Savaş, devletin müzakere yolunun çıkmaz olduğunu gördüğü noktada, kararlılıkla sürdürdüğü bir baskı aracından ibaret. Zaman zaman o cepheden nadir de olsa sesi gelen “imha” kavramı da aslında bu sınırlar içinde geçerli.

Yoksa, hepsi Türkiye ile komşu dört ülkeye dağılmış onbinlerce PKK savaşçısının, hem de aileleriyle birlikte öldürülmeleri veya hapse tıkılmaları söz konusu değil.

Herkesin bildiği gerçek ortada; PKK ve HDP politikalarına kitle desteği, belki de hiç olmadığı kadar düşük seviyelerde — ama bu, söz konusu kitle desteğinin tümüyle yitirildiği anlamına gelmiyor.

Sadece Türkiye sınırları içinde bile, ne olursa olsun bir çelik çekirdek herşeye rağmen varolmaya devam edecek — ve savaş da onların seçimiydi zaten.
 

Bundan vaz geçirilmelerinin, üzerlerinde kararlı bir baskı kurmaktan başka bir yolu yok, çünkü böyle başka bir yol bırakmadılar.

Ama seçenekleri bulunuyor.

Suriye’de bir hakimiyet alanı için Türkiye’de Çözüm Sürecini yakmaları, on bine yakın insanın canını ve Türkiye Kürtlerinin desteğini yitirmelerine maloldu.

Ama kazançları da var. Suriye’deki statükolarını sağlamlaştırdılar. Muhtemelen sınırın Türkiye tarafında hiçbir zaman elde edemeyecekleri bir avantaja kavuştular. Nitekim şimdi, Hasan Cemal’in “imha”, Metin Gürcan’ın “tasfiye” dediği süreçle aslında oraya yoğunlaşmaya (çekilmeye) zorlanıyorlar.

Bir önceki yazımda, Gürcan “Avrupa, İran, Suriye ve Irak’ı da en alttaki iki havuzu, yani ‘PKK milisi’ ve ‘PKK’lı’ havuzlarını muhtemelen besleyecek ayrı bir havuz olarak kabul ediyor (ve temel hatâsını da burada yapıyor), ama bu konuya daha sonra değineceğim” dediğim yer burasıydı.

Gürcan, Avrupa’yla birlikte Türkiye’nin sınır komşusu olan ve PKK varlığını bulunduran ülkeleri, Türkiye’deki “PKK’lı” havuzunu besleyecek odaklar olarak düşünüyor. Oysa aksine. PKK varlığının bulunduğu tüm o ülkeler, elbette ve asıl olarak Suriye, Gürcan’ın sandığının tersine, besleme değil bir tahliye musluğu olarak iş görüyor.

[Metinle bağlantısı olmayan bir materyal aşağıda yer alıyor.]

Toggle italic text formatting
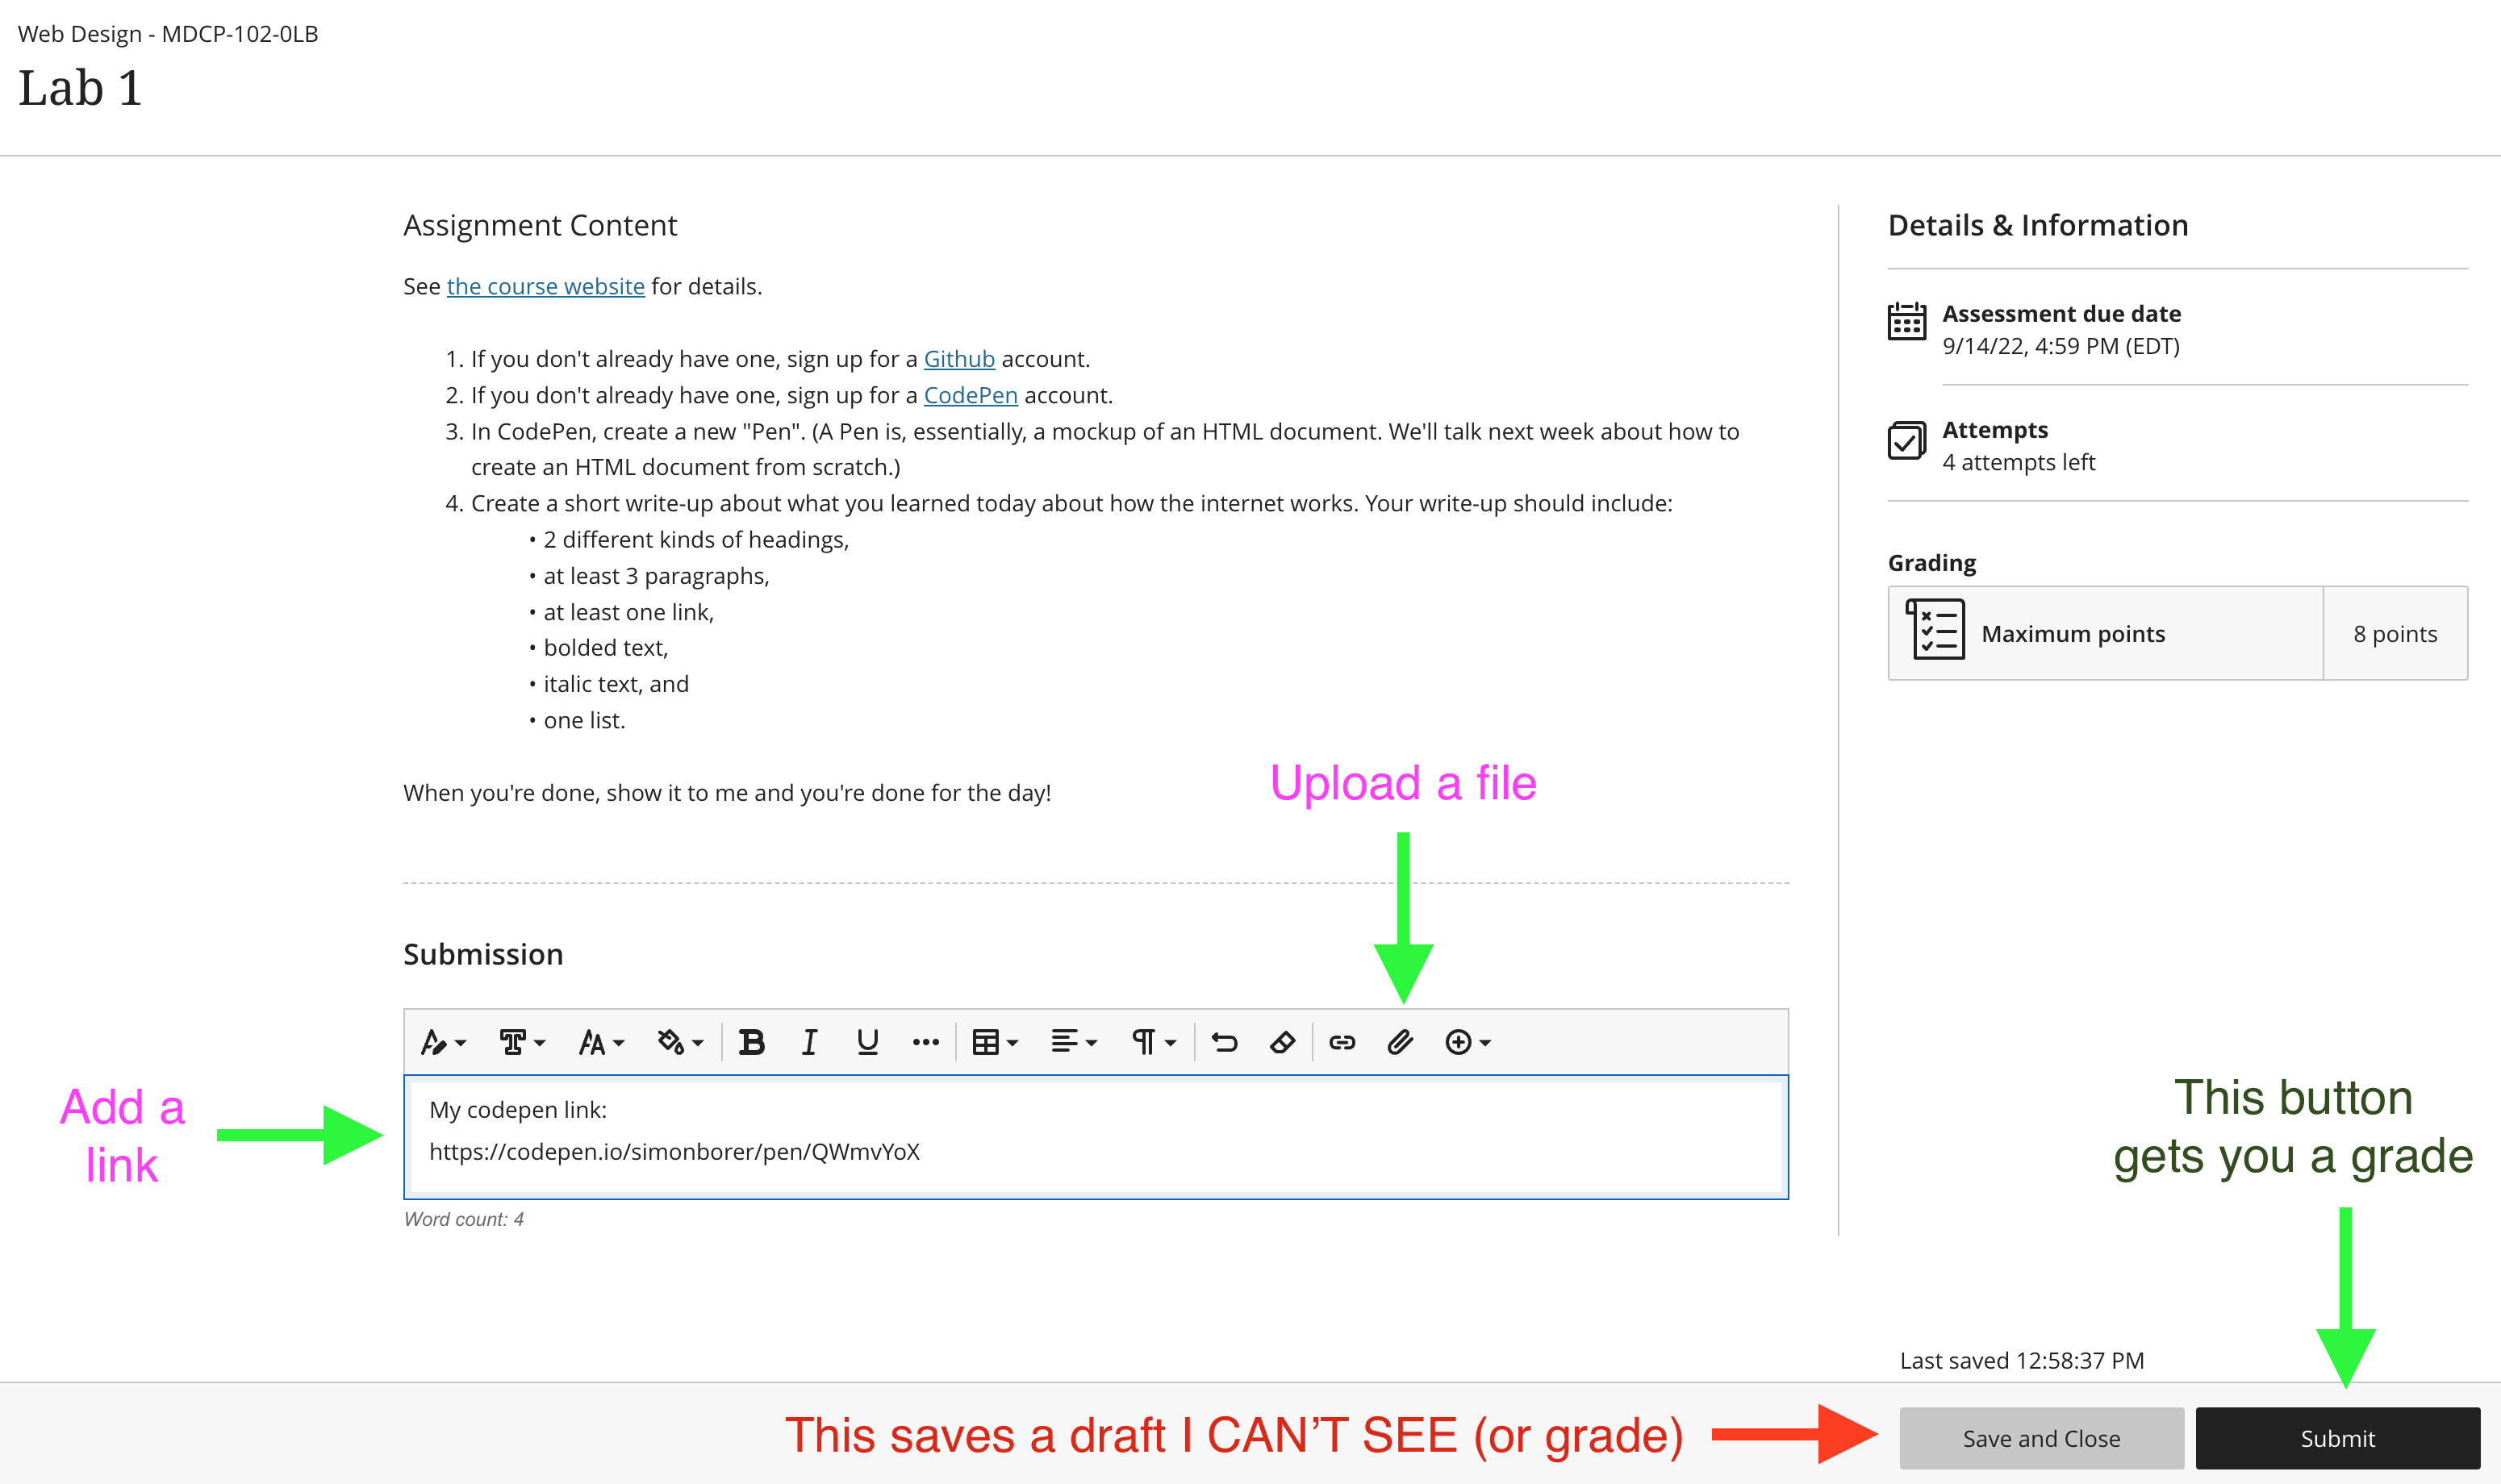The height and width of the screenshot is (1484, 2501). [809, 1042]
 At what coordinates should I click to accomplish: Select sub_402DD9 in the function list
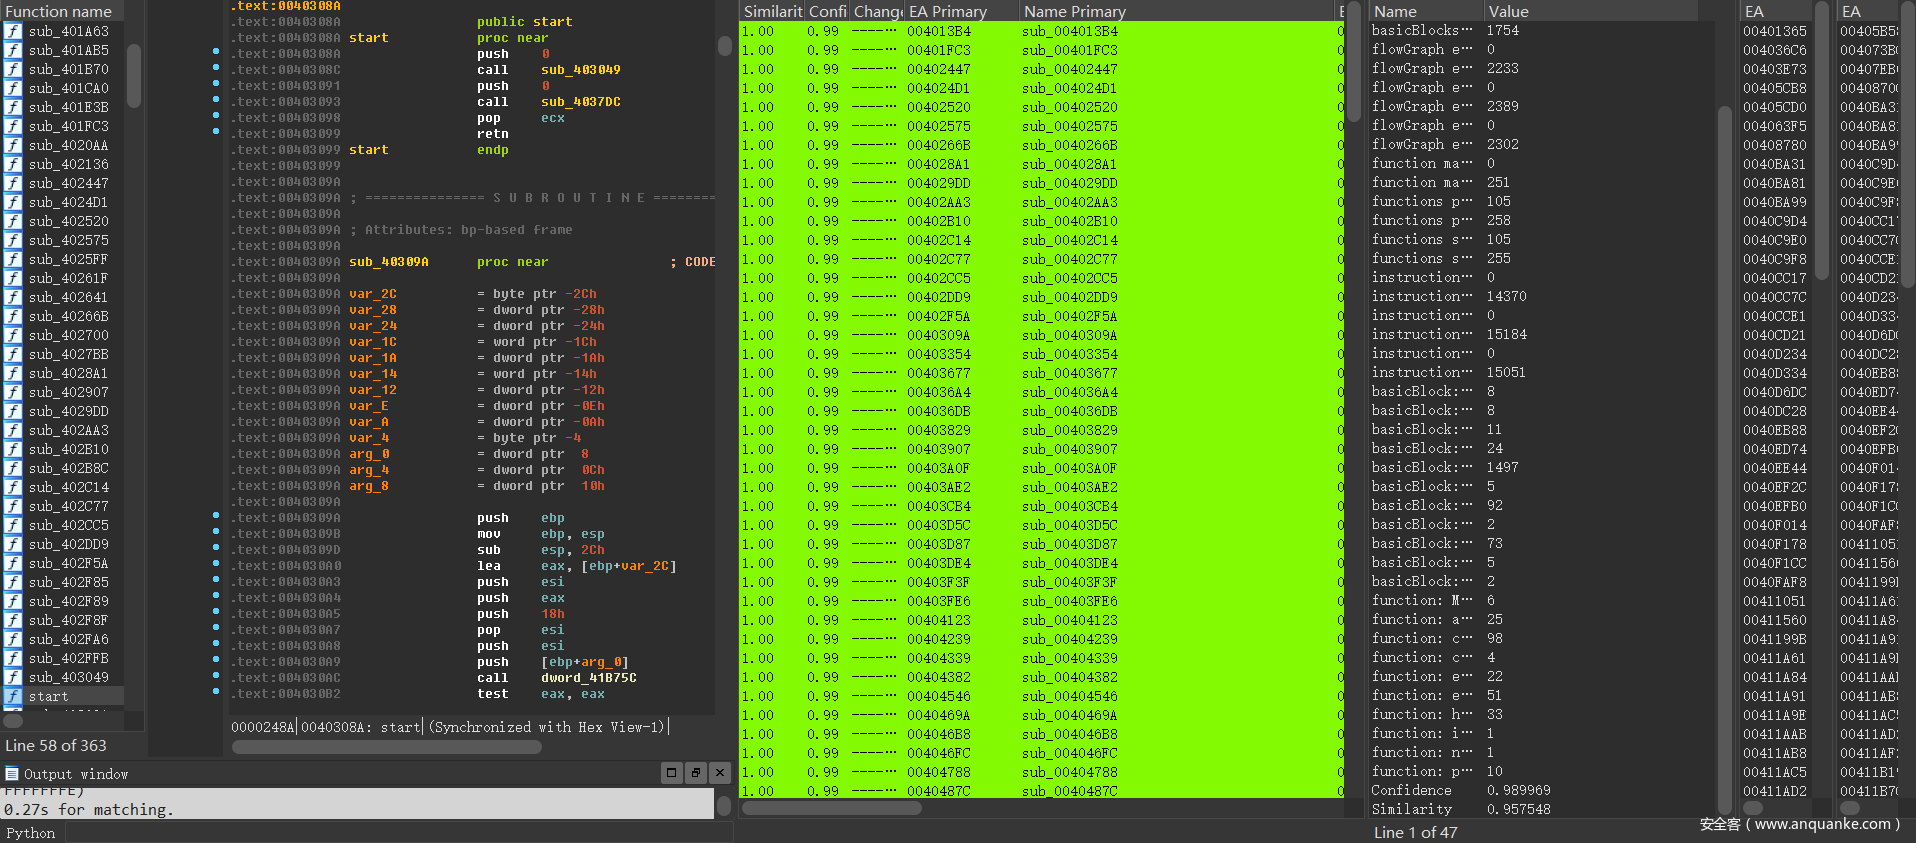[x=68, y=544]
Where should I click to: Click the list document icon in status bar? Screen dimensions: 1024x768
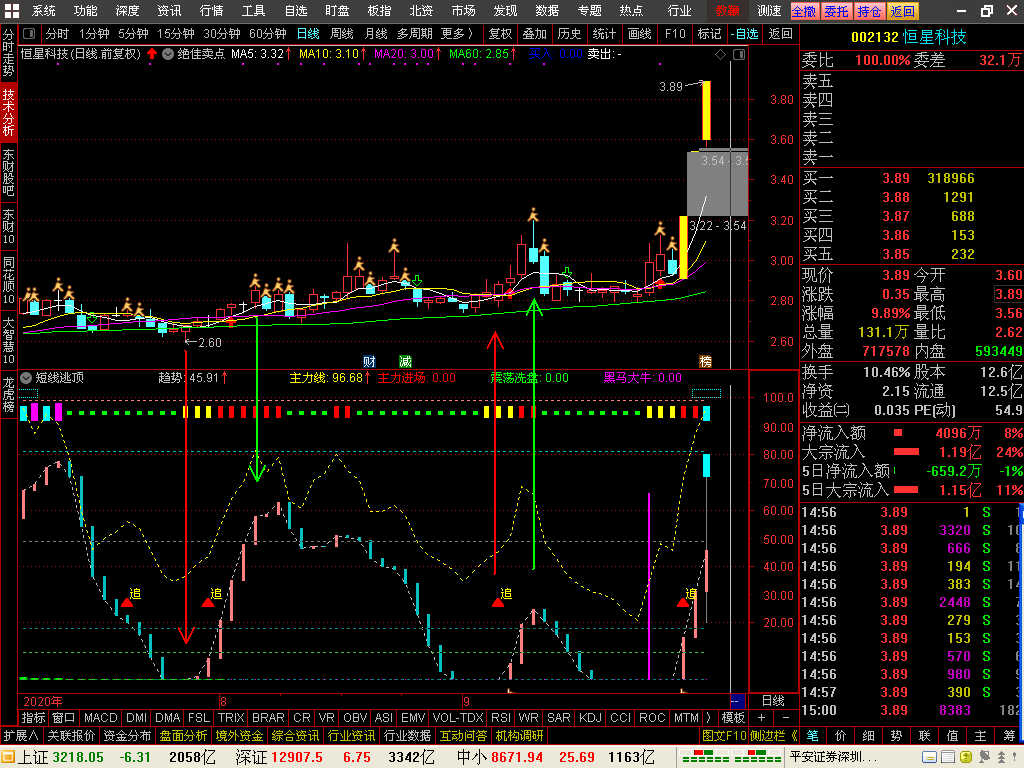tap(948, 757)
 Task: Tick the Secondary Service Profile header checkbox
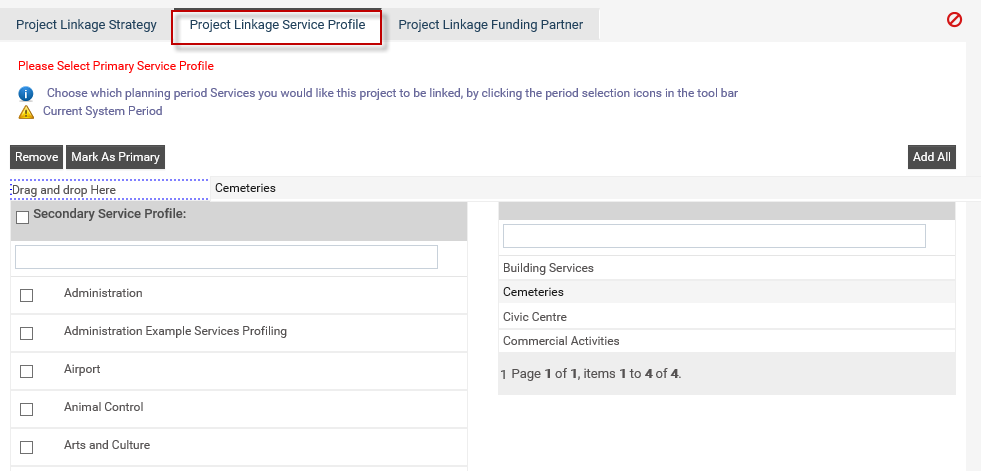pos(23,218)
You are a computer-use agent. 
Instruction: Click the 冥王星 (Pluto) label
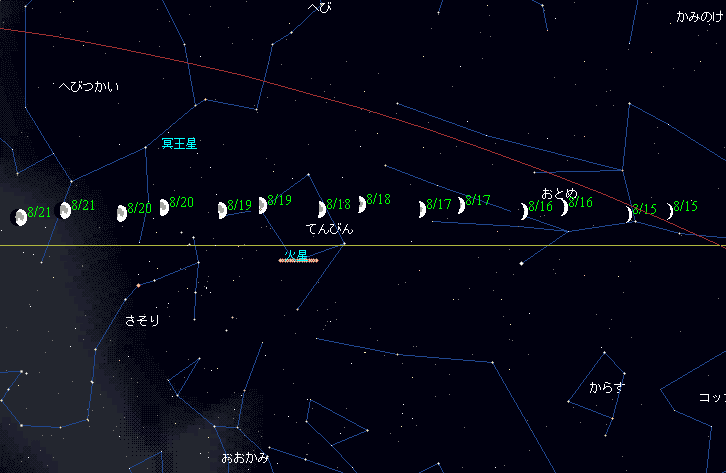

Bugünlerde TSK operasyonları PKK’nın Türkiye sınırları içinde kışlamasını olanaksız kılmak üzerine planlanıyor ve bir taraftan da (Suriye’de IŞİD ile savaşarak statüko sağlamlaştırma adına) PKK’nın YPG’ye Türkiye’den eleman transfer ettiği bilgisi yaygınlık kazanıyor.

Eğer TSK günün sonunda, yani kış dağlara geçişi imkansızlaştırdığında, istediği engellemeyi başarabilirse, önümüzdeki bahara PKK’nın Türkiye’deeylem yeteneği iyice zayıflamış olarak girilecek.
 

Türkiye’nin Hasan Cemal’in kâbuslarındaki 90’lar Türkiyesi olma ihtimali bulunmadığına ve uluslararası düzeyde Türkiye, PKK’nın vekâlet (proxy) savaşını “kaynağından engelleme” çabalarını sürdürürken örgütün enerjisi de Suriye’ye çekildiğine göre, o zaman olan “PKK’nın Türkiye’den tasfiyesi”nden başka ne anlama geliyor?

Tekrar hatırlatılması gereken, daha önceki birçok yazımda da değindiğim bir nokta.

Türkiye özellikle ABD’nin PYD’ye desteğine itiraz konusunda ısrarlı ve yüksek sesle PKK=PYD argümanını dillendiriyor — ama neredeyse, PYD ile “Fırat’ın batısına geçmeyeceksin – kantonları birleştirmeyeceksin”den başka bir derdi de varmış gibi görünmüyor.

Açık; çoktandır PKK’nın silâhlı varlığına bu ülkede yer de yok ve zaten gerek de yok.
 

Durum artık katlanılabilirlik noktasını da çoktan aştı.

 

Sonuçta, Metin Gürcan’ın “tasfiye” ve Hasan Cemal’in “imha” dedikleri, “silâh bırakıp, yasal çerçevede sivil siyasete dön, silâhlı güçlerini benden uzakta tut” demenin, savaş diliyle söylenmesinden başka bir şey olmuyor.